The Book of Revelation Review

Erotic psychological thriller The Book of Revelation indulges in brazen nudity and a variety pack of sexual acts as successful ballet dancer Daniel (Long) is pushed to his emotional edge. Australian director Ana Kokkinos gets kinky with Rupert Thomson’s novel centring on a strong male reduced to a quivering wreck when he is kidnapped by three women and used as their personal sex toy for 12 days. The artfully-shot movie gets the obvious pulses racing yet never reaches the state of heightened awareness it seems keen to bring out of Daniel’s psyche.

When Daniel, a gifted dancer for a fashionable modern ballet company, goes out to the shops, he does not return for two weeks and cannot tell anyone, not even his lover and fellow dancer Bridget (Torv), what he has been through. Embarrassed, ridiculed and made to look a fool by three ravenous women who take advantage of him in all manner of ways while he lies helplessly handcuffed naked on the floor, it is an life-changing experience for the man. Shaken, he wanders the streets struggling to come to terms with his ordeal, increasingly obsessed with erotic conquests and ebbing closer to crossing a line which could ruin him. It’s a challenging examination of the effect of rape and degradation on a strong mind, but Kokkinos is too keen break up the narrative by jumping back and forth between the sexual torture and the aftermath.

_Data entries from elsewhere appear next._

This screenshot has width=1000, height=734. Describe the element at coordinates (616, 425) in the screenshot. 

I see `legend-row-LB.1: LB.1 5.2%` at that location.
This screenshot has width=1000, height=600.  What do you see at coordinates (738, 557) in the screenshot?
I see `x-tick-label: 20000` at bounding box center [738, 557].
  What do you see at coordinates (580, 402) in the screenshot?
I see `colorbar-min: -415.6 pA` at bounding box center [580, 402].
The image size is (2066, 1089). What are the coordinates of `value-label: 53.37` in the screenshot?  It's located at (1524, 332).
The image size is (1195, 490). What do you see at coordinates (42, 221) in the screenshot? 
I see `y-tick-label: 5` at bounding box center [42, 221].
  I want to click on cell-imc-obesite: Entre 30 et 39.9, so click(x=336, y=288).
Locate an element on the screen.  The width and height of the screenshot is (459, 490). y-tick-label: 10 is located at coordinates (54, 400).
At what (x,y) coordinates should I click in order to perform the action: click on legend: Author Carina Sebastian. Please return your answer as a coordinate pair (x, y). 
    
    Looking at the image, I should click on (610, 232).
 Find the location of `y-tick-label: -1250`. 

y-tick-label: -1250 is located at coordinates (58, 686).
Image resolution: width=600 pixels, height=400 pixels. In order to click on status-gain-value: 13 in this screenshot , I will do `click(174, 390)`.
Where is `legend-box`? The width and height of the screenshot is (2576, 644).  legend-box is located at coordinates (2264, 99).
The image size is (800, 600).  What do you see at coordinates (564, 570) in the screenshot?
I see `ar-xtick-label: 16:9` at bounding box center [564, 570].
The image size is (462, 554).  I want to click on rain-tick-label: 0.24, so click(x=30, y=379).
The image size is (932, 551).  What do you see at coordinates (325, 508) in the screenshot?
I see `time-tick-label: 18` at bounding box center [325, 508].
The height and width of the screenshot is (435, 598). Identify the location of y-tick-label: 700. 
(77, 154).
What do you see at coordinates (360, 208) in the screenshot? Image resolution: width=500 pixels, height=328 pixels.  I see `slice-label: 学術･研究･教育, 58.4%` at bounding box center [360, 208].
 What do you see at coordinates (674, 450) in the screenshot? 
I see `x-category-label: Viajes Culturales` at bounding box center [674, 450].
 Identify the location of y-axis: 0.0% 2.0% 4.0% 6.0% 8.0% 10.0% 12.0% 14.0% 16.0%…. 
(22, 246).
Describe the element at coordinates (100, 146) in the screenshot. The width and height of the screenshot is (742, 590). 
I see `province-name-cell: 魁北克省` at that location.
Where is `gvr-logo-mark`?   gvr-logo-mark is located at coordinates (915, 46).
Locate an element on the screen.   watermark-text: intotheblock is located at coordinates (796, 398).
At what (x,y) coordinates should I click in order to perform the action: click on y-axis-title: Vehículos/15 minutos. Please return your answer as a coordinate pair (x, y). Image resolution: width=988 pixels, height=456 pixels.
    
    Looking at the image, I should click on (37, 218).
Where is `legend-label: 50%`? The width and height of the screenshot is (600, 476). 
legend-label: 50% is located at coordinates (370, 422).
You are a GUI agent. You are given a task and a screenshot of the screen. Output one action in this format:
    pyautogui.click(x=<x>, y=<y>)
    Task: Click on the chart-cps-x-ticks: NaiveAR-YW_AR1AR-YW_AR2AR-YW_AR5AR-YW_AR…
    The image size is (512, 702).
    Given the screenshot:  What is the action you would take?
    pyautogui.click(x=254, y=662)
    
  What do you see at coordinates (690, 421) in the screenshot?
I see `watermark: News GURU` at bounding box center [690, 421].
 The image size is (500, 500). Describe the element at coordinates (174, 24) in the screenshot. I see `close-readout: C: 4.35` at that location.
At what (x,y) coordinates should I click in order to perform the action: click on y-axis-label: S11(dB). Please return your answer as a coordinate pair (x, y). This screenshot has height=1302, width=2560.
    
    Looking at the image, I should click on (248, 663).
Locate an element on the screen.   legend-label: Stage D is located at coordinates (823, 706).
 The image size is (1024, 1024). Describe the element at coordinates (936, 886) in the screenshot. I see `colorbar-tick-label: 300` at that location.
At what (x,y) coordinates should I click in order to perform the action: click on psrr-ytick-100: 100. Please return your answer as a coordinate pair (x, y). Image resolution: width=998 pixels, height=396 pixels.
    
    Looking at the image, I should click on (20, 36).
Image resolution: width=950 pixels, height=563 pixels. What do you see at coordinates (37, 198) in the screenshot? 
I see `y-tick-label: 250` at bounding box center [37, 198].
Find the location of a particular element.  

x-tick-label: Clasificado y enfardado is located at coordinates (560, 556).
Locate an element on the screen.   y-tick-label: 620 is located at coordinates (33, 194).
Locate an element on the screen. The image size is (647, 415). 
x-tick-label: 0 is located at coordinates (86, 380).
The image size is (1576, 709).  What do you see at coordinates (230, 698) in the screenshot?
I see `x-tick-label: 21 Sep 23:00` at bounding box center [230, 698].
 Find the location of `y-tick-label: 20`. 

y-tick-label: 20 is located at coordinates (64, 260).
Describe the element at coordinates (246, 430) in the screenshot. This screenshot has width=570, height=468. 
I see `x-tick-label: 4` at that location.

The Book of Revelation switches between harsh sex-fuelled flashbacks, Daniel’s dreamlike wandering of the streets lost in an emotional trance and the attempts of his mentor and her detective ex-husband to locate him, making it is too easy to lose interest in the psychological aspects of the story. The sex scenes, including harsh bondage, are challenging enough to provide an unsettling current throughout but in a similar way to Tom Cruise’s laboured exploration of sexual freedom in Eyes Wide Shut, Long stumbles through his ensuing emotional decline in a zombie state offering little in the way of character insight. Kokkinos is keen to imbue him with visual meaning rather than have him speak his mind, which is either a stroke of artistic genius or unsatisfying vague depending on your viewpoint; the haunting string score will either pull you in or push you away depending on your stance.

As a rape-revenge movie, The Book of Revelation brings in fresh analysis of the male psyche, abused by the hands of three women determined to break it down. Whether it handles the aftermath as explicitly as the sex acts is more questionable, and is likely to leave you out in the cold.